Une autre mesure mérite le détour avec le déploiement poussé du transport sanitaire partagé afin de faire des économies (34 M€ d’économies en 2022 selon le gouvernement). Désormais, l’article 30 du PLFSS 2024 prévoit que si un assuré refuse de prendre un transport sanitaire partagé malgré la disponibilité d’une offre, alors son transport sanitaire “particulier”, plus cher, sera pris en charge au niveau du tarif du transport partagé.
On remarque aussi l’arrivée de la possibilité pour les pharmaciens de réaliser des tests pour orienter, voire traiter, les patients. C’est l’article 25 du PLFSS 2024 qui pose dette nouvelle faculté qui ne vaudra que pour les cas d’angine et de cystite aiguë et qui sera strictement encadrée. Il ne fait aucun doute que cette prestation devra être prise en charge en partie par les Ocam.

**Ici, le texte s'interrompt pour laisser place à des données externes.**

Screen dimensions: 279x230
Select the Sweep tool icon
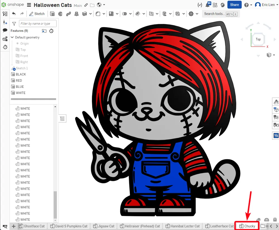[x=69, y=14]
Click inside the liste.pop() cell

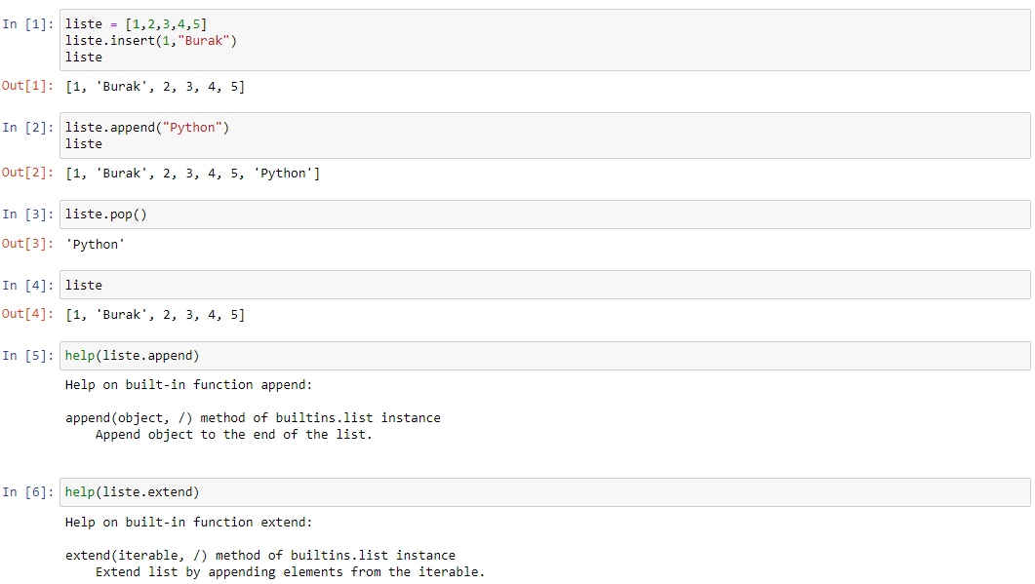coord(544,214)
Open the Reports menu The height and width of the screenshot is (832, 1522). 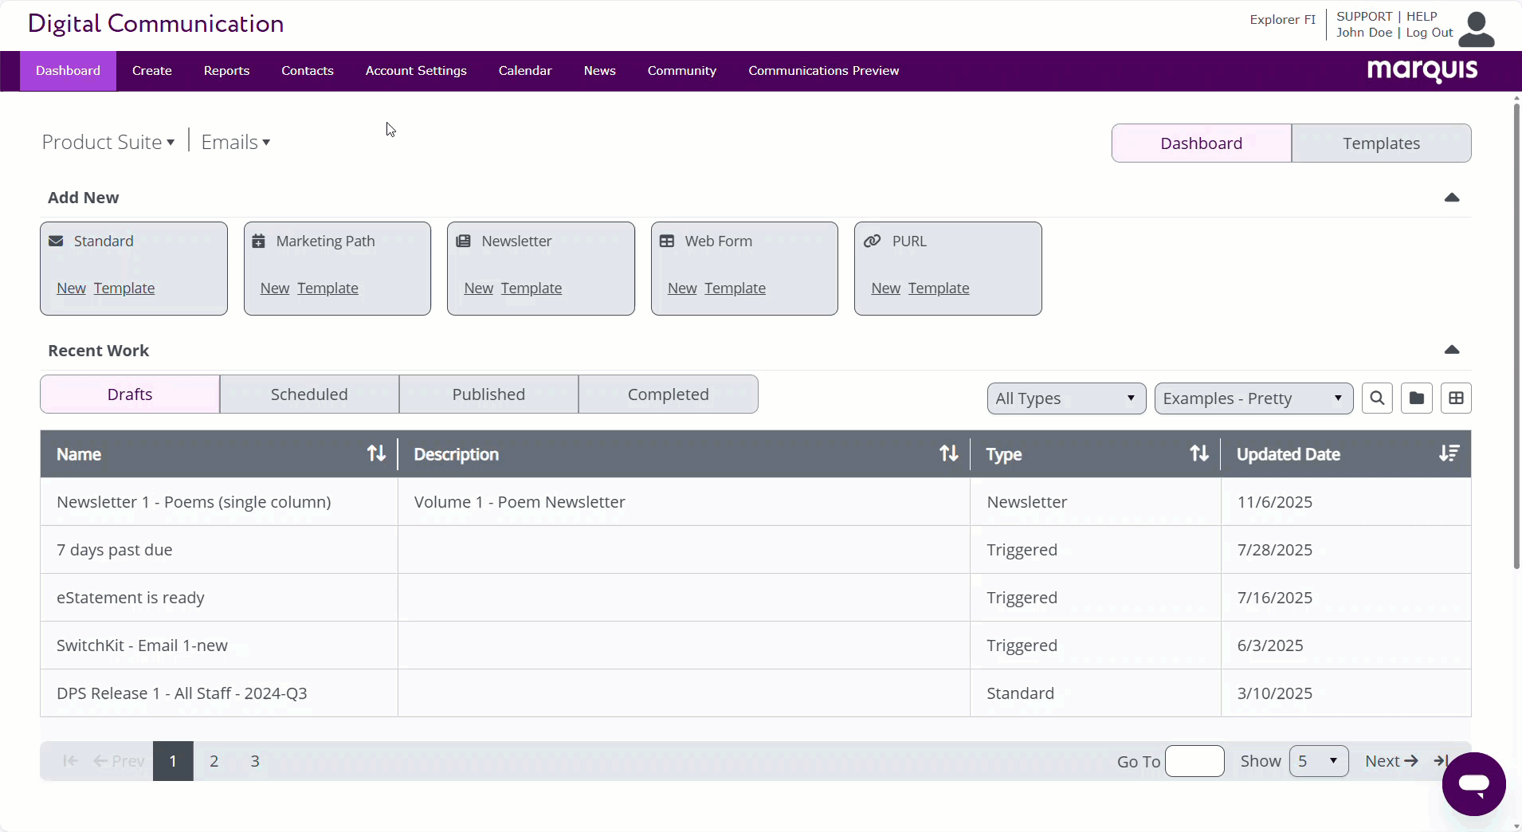(x=226, y=71)
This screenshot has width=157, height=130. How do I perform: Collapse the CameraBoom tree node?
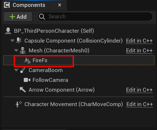click(16, 70)
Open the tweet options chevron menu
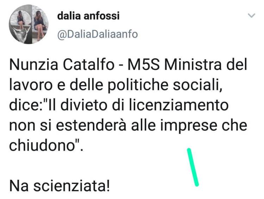 tap(251, 15)
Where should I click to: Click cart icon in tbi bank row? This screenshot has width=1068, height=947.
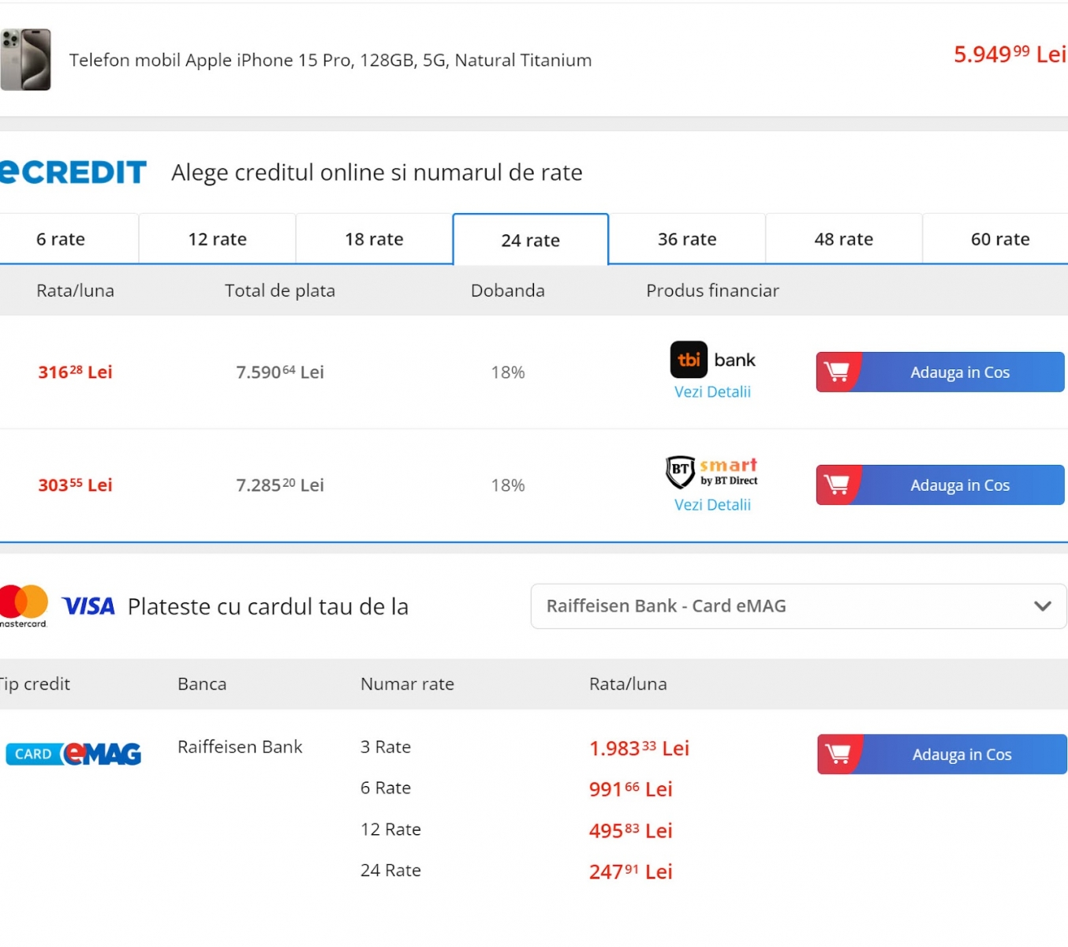pyautogui.click(x=837, y=372)
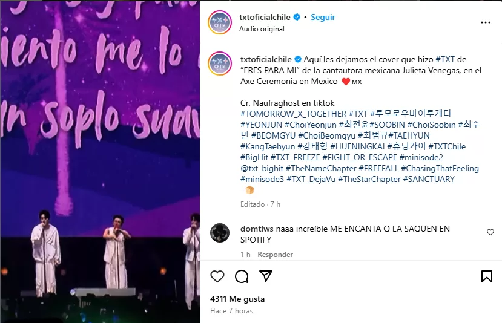Open the Audio original link
Screen dimensions: 502x323
pyautogui.click(x=262, y=29)
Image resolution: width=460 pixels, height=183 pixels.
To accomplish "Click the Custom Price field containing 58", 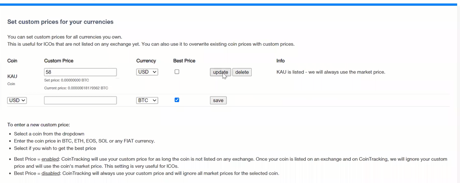I will tap(80, 72).
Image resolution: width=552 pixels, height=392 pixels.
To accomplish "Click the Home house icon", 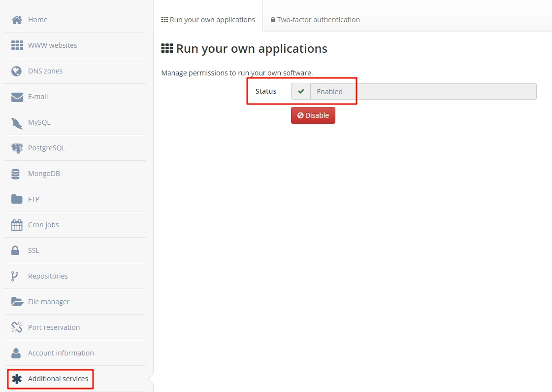I will click(x=17, y=20).
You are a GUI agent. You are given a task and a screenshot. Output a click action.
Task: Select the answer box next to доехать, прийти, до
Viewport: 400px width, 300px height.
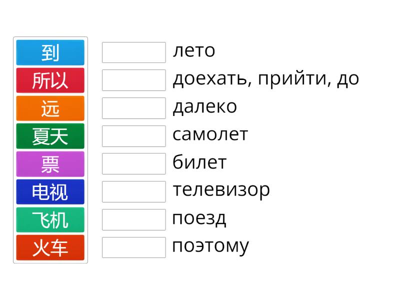click(x=134, y=80)
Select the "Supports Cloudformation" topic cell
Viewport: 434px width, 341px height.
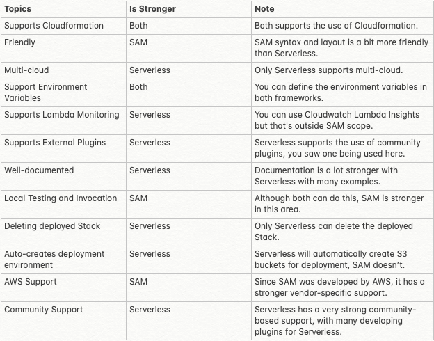click(54, 26)
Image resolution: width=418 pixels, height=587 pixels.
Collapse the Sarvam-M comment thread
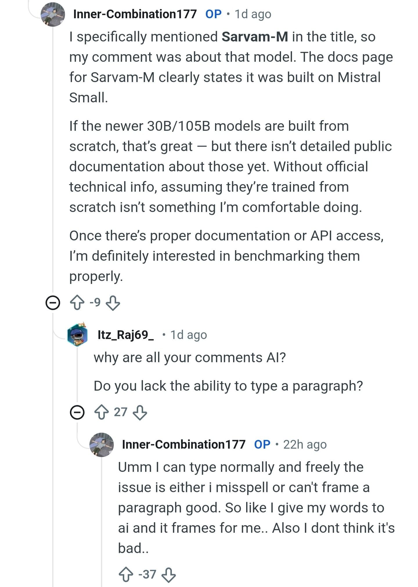click(53, 303)
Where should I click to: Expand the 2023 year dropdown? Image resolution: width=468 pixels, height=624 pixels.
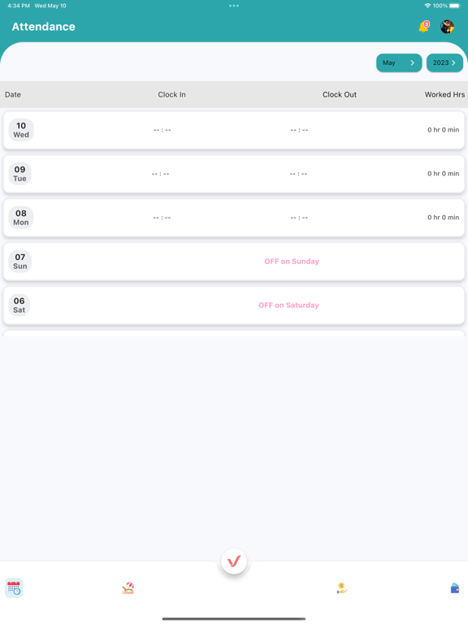pos(444,63)
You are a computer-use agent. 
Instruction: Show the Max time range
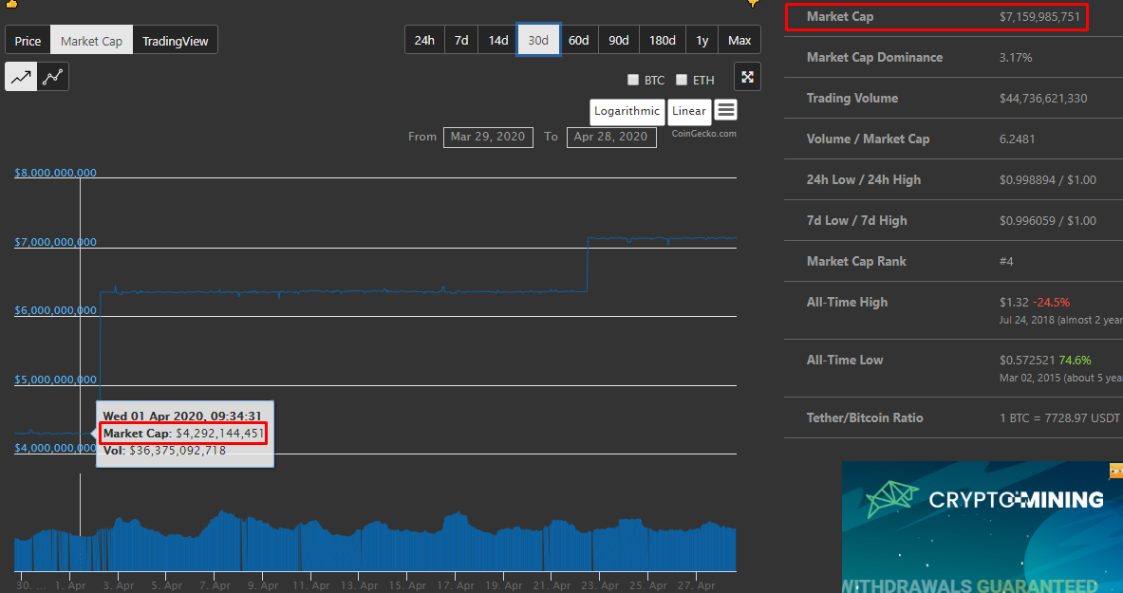[x=739, y=40]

Le PLFSS 2024 vise aussi à réduire drastiquement le nombre d’arrêts de travail en systématisant les contrôles des médecins prescripteurs. L’article 27 du projet de loi supprime ni plus ni moins l’avis préalable de la commission des pénalités financières avant une mise sous objectif ou une mise sous accord préalable (MSO / MSAP) d’un médecin. Par ailleurs, le versement des indemnités journalières pourra être suspendu dès le rapport du médecin contrôleur envoyé par un employeur si le rapport conclut au caractère injustifié de l’arrêt. L’article 28 du projet de loi porte aussi sur les arrêts de travail en limitant les possibilités de prescription lors d’une téléconsultation.
Enfin, une mesure de l’ANI AT-MP du 15 mai 2023 est transposée dans la loi à l’article 39 du PLFSS 2024. Bien que minime, la modification apportée par la loi garantit une indemnisation des préjudices économique et extra-professionnel de la victime.